** Opening Source document block **

I don’t feel better after writing this. It’s not cathartic this time. Who am I kidding? You aren’t logging in to read my latest blog post. But I have to believe that you see…

You see the tears.
You see the pain.
You see the struggles.
You see your family picking up the pieces.
In one desperate moment, you forever altered us.
You left.
We are here.
Do you see us Daddy.
Are you sorry?
Do you weep?
Do you ask us for forgiveness?
I wonder…

I want you to fix it Dad.
I’m like a child, stomping my feet, tantruming, desperate to make myself seen…
It’s your damn mess.
So why are we the ones left cleaning it up?
Why Daddy?!
I’m screaming, I’m crying, I’m reviling, I’m missing all at once.
It’s exhausting!
I’m tired Dad.
As I sink back into the quietness that follows the anger, I revert back to those childlike words.
It’s not fair.
It’s just not fair.
You shouldn’t have done it Dad.
And I want you to fix it.
But you can’t.
So I must.
Like Humpty Dumpty after the fall.
I am picking up the pieces.
The pieces you left behind.

I will do it. I will endure it. I will get through it. I will rebuild. Even if it takes everything I’ve got. Even when grief hits me like a sledgehammer. I’ll get back up. I’ll keep fighting. Because I deserve it. Because I am loved. Because the best parts of me will be better and I will learn from this.
I will bear the scars.
I will find my way to healing and to wholeness.
I won’t give up.
You shouldn’t have either!
And I’m so angry that you did Dad.
You should have chosen life.
You should have fought.
Fuck all of the cerebral understanding.
Do you hear me?
Fuck it!
Because the truth is it feels far more personal than that.
Can other people say it?
Hell, no!!
Not unless they’re living with the aftermath.
Not unless they’ve lost a loved one to suicide.
But I can say it.
Because I’m living it.
I’m living with it.
I’m living with this new identity that feels so fucking foreign.
I am now a Survivor of Suicide Loss.

I’ll tell you something Dad…
God’s honest truth.
Some days it feels like you took the easy way out.
And I’m fighting like hell to forgive you for that.

Your Daughter…

There would have been time for such a word. Tomorrow and tomorrow and tomorrow.
― Wiliam Shakspeare

Grief (1)

Our sukkah is up. This holiday, the Jewish festival of Sukkot, was one of my favorite Jewish holidays. Decorating the sukkah, welcoming the autumn leaves, sitting with my family sharing meals as we looked up at the sky. Sukkot, so colorful & festive, the only Jewish holiday where we are commanded to rejoice.

commanded to rejoice

The sukkah is up, and I can’t bring myself to sit in it.

As I scrolled through Facebook this morning, I came across Rabbi David Wolpe’s status. “A sukkah is a metaphor for life: fragile and fleeting, but one must be able to see the stars.”

Three days prior, in an article that he wrote, Rabbi Wolpe shared that, “The sukkah is a symbol of impermanence. If a sukkah is built so that it is too sturdy it is not a kosher sukkah. We must sit in something that is fragile, fleeting, sure to disappear tomorrow, for that is our fate as well.”

Here is the thing. Five months after my father’s suicide, I need no metaphors for the fragile and fleeting nature of life. I am living with that notion each and every day. It is palpable, it is raw, it lies just beneath the surface. I wear it, like a layer of clothing that no one can see, and only I can feel. I don’t want to sit in a structure that further reminds me of what I know all too well.

** Closing Source document block **
** Opening Recorded information block **

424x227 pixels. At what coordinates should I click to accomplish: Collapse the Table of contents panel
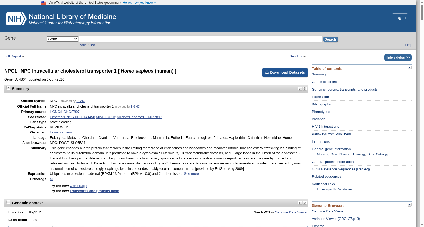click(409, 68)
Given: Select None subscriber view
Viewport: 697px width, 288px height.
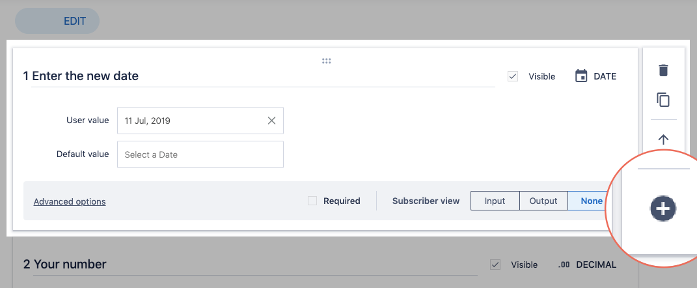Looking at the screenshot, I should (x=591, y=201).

** Closing Recorded information block **
** Opening Recorded information block **

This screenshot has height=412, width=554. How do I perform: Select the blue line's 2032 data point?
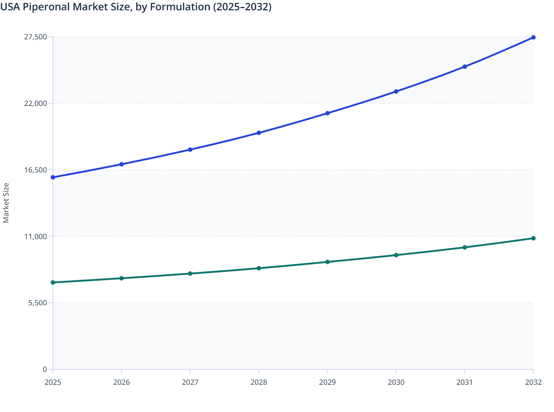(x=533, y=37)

** Closing Recorded information block **

* _Required action 1_
In the text on grief and suicide loss, how many months after her father's suicide is the writer when she declines to sit in the sukkah?
* _Required action 2_
Continue the text on grief and suicide loss from the point where it stops.

* _Reply 1_
Five months.

* _Reply 2_
And then there is the word, “disappear.” It’s quite something how loaded and burdensome language can become in the aftermath of suicide loss. You see, on a Sunday I had a father. He was struggling, he was lost, he was not the man he wanted to be. But he was fighting. He was here. We thought he still had hope. On a Monday morning, everything changed, and he was gone. He was just gone. There was no note, there was no goodbye. And so much of the time it feels like he just… disappeared. The structure & the symbolism of the sukkah, are physical reminders of what is no more. He was here, then he was not. Life, fragile and fleeting, the end that awaits all of us, fated to disappear… I simply can’t enter it. It is like having those words wrap themselves around me, anchoring me to a pain that I seek respite from. Come in and dwell, the structure beckons, be both commanded to rejoice and reminded of what is at the very heart of your grief & your pain.

The sukkah, if it is to be kosher, cannot have a closed roof. We must be able to see the stars, they are the reminder of God’s eternal presence.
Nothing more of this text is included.